### [Records]

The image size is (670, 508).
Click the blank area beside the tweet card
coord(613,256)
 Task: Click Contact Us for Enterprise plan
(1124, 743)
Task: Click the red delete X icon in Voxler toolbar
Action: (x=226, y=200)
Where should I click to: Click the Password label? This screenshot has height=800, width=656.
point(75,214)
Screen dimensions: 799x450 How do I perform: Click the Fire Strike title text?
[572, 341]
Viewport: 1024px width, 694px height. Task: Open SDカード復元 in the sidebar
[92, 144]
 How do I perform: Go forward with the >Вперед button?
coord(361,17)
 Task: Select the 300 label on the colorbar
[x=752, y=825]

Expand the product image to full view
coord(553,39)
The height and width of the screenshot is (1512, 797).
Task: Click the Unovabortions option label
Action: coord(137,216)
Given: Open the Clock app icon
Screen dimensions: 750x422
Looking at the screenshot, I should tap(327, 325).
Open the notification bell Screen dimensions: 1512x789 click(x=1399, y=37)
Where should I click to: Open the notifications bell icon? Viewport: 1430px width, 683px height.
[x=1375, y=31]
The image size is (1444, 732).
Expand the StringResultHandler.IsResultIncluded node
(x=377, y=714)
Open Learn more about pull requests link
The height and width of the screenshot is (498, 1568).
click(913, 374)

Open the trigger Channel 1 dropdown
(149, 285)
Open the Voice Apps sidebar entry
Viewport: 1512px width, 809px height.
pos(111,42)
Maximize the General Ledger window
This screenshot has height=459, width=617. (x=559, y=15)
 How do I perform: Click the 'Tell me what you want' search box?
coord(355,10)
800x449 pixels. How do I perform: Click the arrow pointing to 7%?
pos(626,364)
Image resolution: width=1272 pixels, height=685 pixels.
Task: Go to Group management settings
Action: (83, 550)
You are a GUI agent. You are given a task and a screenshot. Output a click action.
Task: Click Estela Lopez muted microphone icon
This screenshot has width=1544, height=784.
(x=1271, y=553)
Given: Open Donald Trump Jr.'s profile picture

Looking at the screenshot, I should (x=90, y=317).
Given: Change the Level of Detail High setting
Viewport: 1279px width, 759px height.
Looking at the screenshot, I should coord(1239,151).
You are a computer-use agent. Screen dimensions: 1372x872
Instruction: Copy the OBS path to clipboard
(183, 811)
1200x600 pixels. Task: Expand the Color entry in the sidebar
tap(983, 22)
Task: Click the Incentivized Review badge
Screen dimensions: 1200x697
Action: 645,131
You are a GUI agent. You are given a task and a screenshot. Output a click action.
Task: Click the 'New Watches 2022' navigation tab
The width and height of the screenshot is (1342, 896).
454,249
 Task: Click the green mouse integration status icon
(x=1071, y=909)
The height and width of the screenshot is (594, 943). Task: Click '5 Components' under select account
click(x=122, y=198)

### [Set task]
Reproduce every line of the material above word for word, keeping the original order.

### [Answer to the problem]
The image size is (670, 508).
Click the blank area beside the tweet card
coord(613,256)
 Task: Click Contact Us for Enterprise plan
(1124, 743)
Task: Click the red delete X icon in Voxler toolbar
Action: (x=226, y=200)
Where should I click to: Click the Password label? This screenshot has height=800, width=656.
point(75,214)
Screen dimensions: 799x450 How do I perform: Click the Fire Strike title text?
[572, 341]
Viewport: 1024px width, 694px height. Task: Open SDカード復元 in the sidebar
[92, 144]
 How do I perform: Go forward with the >Вперед button?
coord(361,17)
 Task: Select the 300 label on the colorbar
[x=752, y=825]

Expand the product image to full view
coord(553,39)
The height and width of the screenshot is (1512, 797).
Task: Click the Unovabortions option label
Action: coord(137,216)
Given: Open the Clock app icon
Screen dimensions: 750x422
Looking at the screenshot, I should tap(327, 325).
Open the notification bell Screen dimensions: 1512x789 click(x=1399, y=37)
Where should I click to: Open the notifications bell icon? Viewport: 1430px width, 683px height.
[x=1375, y=31]
The image size is (1444, 732).
Expand the StringResultHandler.IsResultIncluded node
(x=377, y=714)
Open Learn more about pull requests link
The height and width of the screenshot is (498, 1568).
click(913, 374)

Open the trigger Channel 1 dropdown
(149, 285)
Open the Voice Apps sidebar entry
Viewport: 1512px width, 809px height.
pos(111,42)
Maximize the General Ledger window
This screenshot has height=459, width=617. (x=559, y=15)
 How do I perform: Click the 'Tell me what you want' search box?
coord(355,10)
800x449 pixels. How do I perform: Click the arrow pointing to 7%?
pos(626,364)
Image resolution: width=1272 pixels, height=685 pixels.
Task: Go to Group management settings
Action: (83, 550)
You are a GUI agent. You are given a task and a screenshot. Output a click action.
Task: Click Estela Lopez muted microphone icon
This screenshot has width=1544, height=784.
(x=1271, y=553)
Given: Open Donald Trump Jr.'s profile picture

Looking at the screenshot, I should (x=90, y=317).
Given: Change the Level of Detail High setting
Viewport: 1279px width, 759px height.
Looking at the screenshot, I should coord(1239,151).
You are a computer-use agent. Screen dimensions: 1372x872
Instruction: Copy the OBS path to clipboard
(183, 811)
1200x600 pixels. Task: Expand the Color entry in the sidebar
tap(983, 22)
Task: Click the Incentivized Review badge
Screen dimensions: 1200x697
Action: 645,131
You are a GUI agent. You are given a task and a screenshot. Output a click action.
Task: Click the 'New Watches 2022' navigation tab
The width and height of the screenshot is (1342, 896).
454,249
 Task: Click the green mouse integration status icon
(x=1071, y=909)
The height and width of the screenshot is (594, 943). Task: Click '5 Components' under select account
click(x=122, y=198)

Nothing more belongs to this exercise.